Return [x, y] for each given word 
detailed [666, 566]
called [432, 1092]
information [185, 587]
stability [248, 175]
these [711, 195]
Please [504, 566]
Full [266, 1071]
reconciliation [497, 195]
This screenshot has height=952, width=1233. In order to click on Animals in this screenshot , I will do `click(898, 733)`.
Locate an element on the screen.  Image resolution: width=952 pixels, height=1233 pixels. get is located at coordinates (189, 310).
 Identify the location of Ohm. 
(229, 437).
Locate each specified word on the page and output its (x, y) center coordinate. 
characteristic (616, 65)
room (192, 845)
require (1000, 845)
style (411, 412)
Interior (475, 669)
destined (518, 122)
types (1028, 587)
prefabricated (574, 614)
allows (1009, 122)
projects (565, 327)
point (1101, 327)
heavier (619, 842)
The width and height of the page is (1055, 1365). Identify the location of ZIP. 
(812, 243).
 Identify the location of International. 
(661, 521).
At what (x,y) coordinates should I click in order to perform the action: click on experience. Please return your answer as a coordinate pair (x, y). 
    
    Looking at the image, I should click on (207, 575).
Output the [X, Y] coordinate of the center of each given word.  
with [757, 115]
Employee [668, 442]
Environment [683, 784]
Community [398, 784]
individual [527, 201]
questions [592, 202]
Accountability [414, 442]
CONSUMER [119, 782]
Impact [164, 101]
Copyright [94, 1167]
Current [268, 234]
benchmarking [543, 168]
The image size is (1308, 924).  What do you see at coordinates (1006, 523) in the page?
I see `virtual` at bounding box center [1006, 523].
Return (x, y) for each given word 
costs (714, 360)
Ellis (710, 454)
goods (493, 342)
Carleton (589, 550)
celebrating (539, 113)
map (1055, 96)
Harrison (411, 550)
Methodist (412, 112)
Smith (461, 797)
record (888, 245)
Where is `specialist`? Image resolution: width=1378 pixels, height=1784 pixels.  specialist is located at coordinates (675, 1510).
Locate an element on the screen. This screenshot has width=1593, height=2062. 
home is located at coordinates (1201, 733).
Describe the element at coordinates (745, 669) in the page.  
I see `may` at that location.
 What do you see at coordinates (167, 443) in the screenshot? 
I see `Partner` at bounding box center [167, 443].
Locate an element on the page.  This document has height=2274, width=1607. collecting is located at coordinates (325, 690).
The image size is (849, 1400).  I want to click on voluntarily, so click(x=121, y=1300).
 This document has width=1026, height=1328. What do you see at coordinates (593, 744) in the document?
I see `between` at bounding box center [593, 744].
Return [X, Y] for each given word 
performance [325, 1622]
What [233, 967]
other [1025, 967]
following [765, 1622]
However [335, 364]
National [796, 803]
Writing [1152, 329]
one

+ + + +

[What to do] Convert every row above into a numbered list, dropping any blank lines.

[Full solution]
1. Return [x, y] for each given word 
2. detailed [666, 566]
3. called [432, 1092]
4. information [185, 587]
5. stability [248, 175]
6. these [711, 195]
7. Please [504, 566]
8. Full [266, 1071]
9. reconciliation [497, 195]
10. This screenshot has height=952, width=1233. In order to click on Animals in this screenshot , I will do `click(898, 733)`.
11. Locate an element on the screen.  Image resolution: width=952 pixels, height=1233 pixels. get is located at coordinates (189, 310).
12.  Identify the location of Ohm. 
13. (229, 437).
14. Locate each specified word on the page and output its (x, y) center coordinate. 
15. characteristic (616, 65)
16. room (192, 845)
17. require (1000, 845)
18. style (411, 412)
19. Interior (475, 669)
20. destined (518, 122)
21. types (1028, 587)
22. prefabricated (574, 614)
23. allows (1009, 122)
24. projects (565, 327)
25. point (1101, 327)
26. heavier (619, 842)
27. The width and height of the page is (1055, 1365). Identify the location of ZIP. 
28. (812, 243).
29.  Identify the location of International. 
30. (661, 521).
31. At what (x,y) coordinates should I click in order to perform the action: click on experience. Please return your answer as a coordinate pair (x, y). 
32.     Looking at the image, I should click on (207, 575).
33. Output the [X, Y] coordinate of the center of each given word.  
34. with [757, 115]
35. Employee [668, 442]
36. Environment [683, 784]
37. Community [398, 784]
38. individual [527, 201]
39. questions [592, 202]
40. Accountability [414, 442]
41. CONSUMER [119, 782]
42. Impact [164, 101]
43. Copyright [94, 1167]
44. Current [268, 234]
45. benchmarking [543, 168]
46. The image size is (1308, 924).  What do you see at coordinates (1006, 523) in the page?
47. I see `virtual` at bounding box center [1006, 523].
48. Return (x, y) for each given word 
49. costs (714, 360)
50. Ellis (710, 454)
51. goods (493, 342)
52. Carleton (589, 550)
53. celebrating (539, 113)
54. map (1055, 96)
55. Harrison (411, 550)
56. Methodist (412, 112)
57. Smith (461, 797)
58. record (888, 245)
59. Where is `specialist`? Image resolution: width=1378 pixels, height=1784 pixels.  specialist is located at coordinates (675, 1510).
60. Locate an element on the screen. This screenshot has width=1593, height=2062. 
61. home is located at coordinates (1201, 733).
62. Describe the element at coordinates (745, 669) in the page.  
63. I see `may` at that location.
64.  What do you see at coordinates (167, 443) in the screenshot? 
65. I see `Partner` at bounding box center [167, 443].
66. Locate an element on the page.  This document has height=2274, width=1607. collecting is located at coordinates (325, 690).
67. The image size is (849, 1400).  I want to click on voluntarily, so click(x=121, y=1300).
68.  This document has width=1026, height=1328. What do you see at coordinates (593, 744) in the document?
69. I see `between` at bounding box center [593, 744].
70. Return [X, Y] for each given word 
71. performance [325, 1622]
72. What [233, 967]
73. other [1025, 967]
74. following [765, 1622]
75. However [335, 364]
76. National [796, 803]
77. Writing [1152, 329]
78. one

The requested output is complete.